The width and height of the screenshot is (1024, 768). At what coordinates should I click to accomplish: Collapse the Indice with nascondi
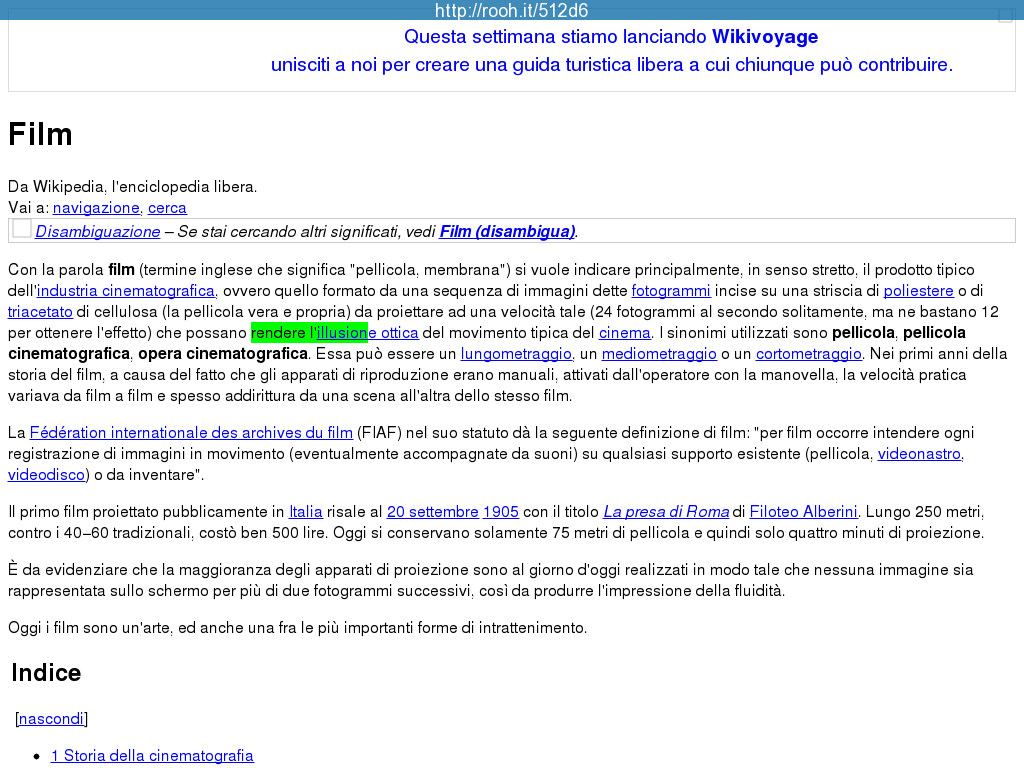point(52,718)
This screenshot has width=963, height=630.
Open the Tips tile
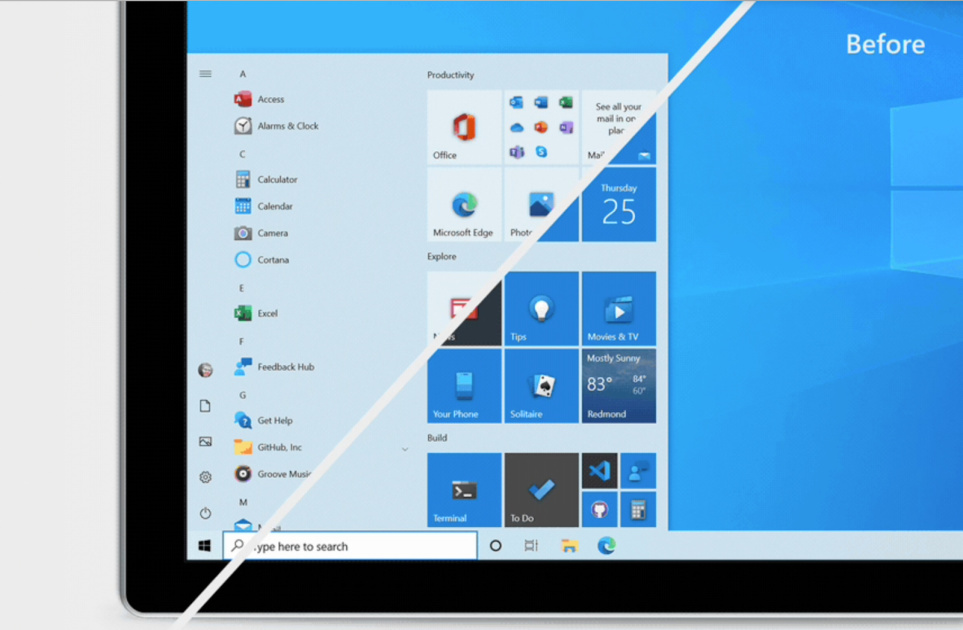pos(541,309)
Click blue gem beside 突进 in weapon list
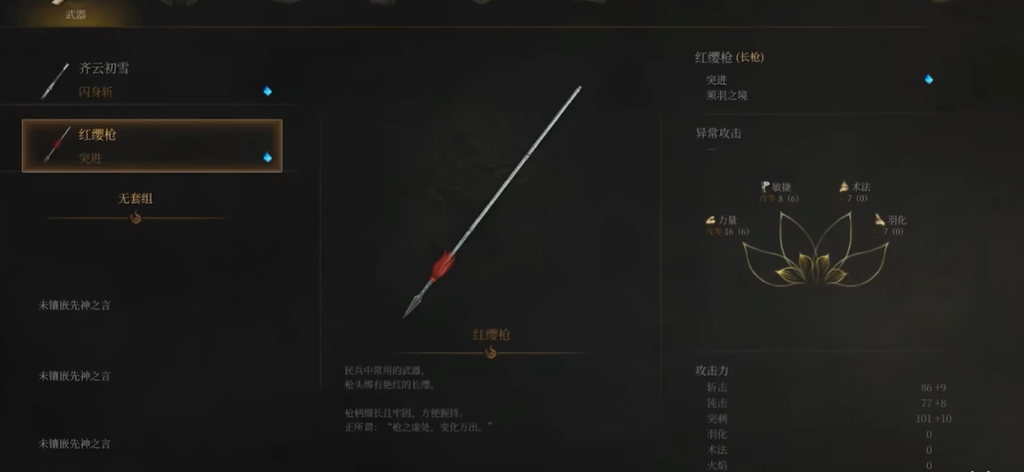 (268, 157)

● **What to do**: A faithful, word-for-word copy of the records above, pictures left out, is the answer.

● **Response**:
The width and height of the screenshot is (1024, 768). At what coordinates should I click to accomplish: Collapse the Indice with nascondi
point(52,718)
This screenshot has width=963, height=630.
Open the Tips tile
pos(541,309)
Click blue gem beside 突进 in weapon list
 (268, 157)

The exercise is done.